Name every company that the excerpt on China's ties to Iran identifies by name.

Source excerpt:
:::
China’s strategic oil reserves cover only about 90 days of demand. If Iranian oil is lost, the Chinese Communist Party may be forced to turn to supply chains in Russia, Africa, or South America, but these may not be able to fully make up the difference. On top of that, logistics costs and sanction risks will push mainland oil prices upward, and the stock prices of the three major oil companies inside the Great Firewall have recently hit the daily limit multiple times. For every 10-dollar rise in oil prices, China’s GDP may fall by 0.1% to 0.2%, which, for the Chinese Communist Party’s counter-cyclical economy, is undoubtedly making a bad situation worse. Transportation in China, along with the prices of related manufactured products, will rise.
In addition, with the loss of Iran as an oil source, the oil-renminbi settlement system that relies on Iran as a key partner will move toward termination, and the Chinese Communist Party’s strategy of challenging the petrodollar system will be declared bankrupt.
Money gone
The Chinese Communist Party’s Belt and Road investments in Iran are going down the drain; telecommunications, infrastructure, railways, and other projects are collapsing unfinished, and AI giants such as Huawei and ZTE are facing huge investment risks.
The collapse of the Iranian regime means that China’s Belt and Road projects in Iran face major losses. Since 2013, under the Belt and Road framework, China has invested more than 1.3 trillion U.S. dollars in total, including 775 billion dollars in construction contracts and 533 billion dollars in non-financial investment. In 2021, under Xi Jinping’s personal direction, China and Iran signed a 25-year “Comprehensive Strategic Partnership Agreement,” under which China promised to invest 300 to 400 billion U.S. dollars in oil, finance, and telecommunications. Once the regime collapses, those projects will rapidly become unfinished ruins, just as happened in Venezuela, and the money could disappear in a matter of minutes.
As early as more than ten years ago, Chinese Communist Party companies Huawei and ZTE signed telecommunications infrastructure contracts worth hundreds of millions of dollars with Iran, taking responsibility for providing the Iranian authorities with surveillance systems and tools for public opinion censorship. In recent years, Hikvision’s AI facial-recognition surveillance cameras have entered Iran and been used by the authorities as a weapon for maintaining stability. These vast investments now face enormous risks and may vanish because of regime change and U.S. sanctions.
:::
Given data:
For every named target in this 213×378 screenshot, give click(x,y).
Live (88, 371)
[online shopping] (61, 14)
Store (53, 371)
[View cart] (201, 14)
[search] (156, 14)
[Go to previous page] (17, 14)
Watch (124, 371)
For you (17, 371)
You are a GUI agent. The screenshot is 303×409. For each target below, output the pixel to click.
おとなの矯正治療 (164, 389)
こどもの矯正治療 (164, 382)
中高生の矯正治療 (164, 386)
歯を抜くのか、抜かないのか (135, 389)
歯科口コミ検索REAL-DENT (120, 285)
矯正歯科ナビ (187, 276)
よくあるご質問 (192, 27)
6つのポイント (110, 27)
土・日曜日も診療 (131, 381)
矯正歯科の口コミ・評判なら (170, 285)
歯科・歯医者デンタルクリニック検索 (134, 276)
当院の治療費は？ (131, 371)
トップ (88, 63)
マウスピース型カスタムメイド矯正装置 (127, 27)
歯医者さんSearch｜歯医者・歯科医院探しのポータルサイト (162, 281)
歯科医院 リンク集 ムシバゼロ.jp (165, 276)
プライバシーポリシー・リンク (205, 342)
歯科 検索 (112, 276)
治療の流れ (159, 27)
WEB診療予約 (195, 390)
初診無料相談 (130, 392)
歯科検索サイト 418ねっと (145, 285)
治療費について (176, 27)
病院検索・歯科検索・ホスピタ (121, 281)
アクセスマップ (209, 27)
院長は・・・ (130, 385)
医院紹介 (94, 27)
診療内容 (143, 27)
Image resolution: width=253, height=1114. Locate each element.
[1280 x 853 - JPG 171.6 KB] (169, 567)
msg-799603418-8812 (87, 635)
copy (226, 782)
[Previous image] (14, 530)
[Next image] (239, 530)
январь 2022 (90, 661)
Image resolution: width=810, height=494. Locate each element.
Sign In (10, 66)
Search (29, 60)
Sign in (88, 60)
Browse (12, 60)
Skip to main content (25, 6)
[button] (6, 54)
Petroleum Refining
:::
Answer in full:
Huawei, ZTE, Hikvision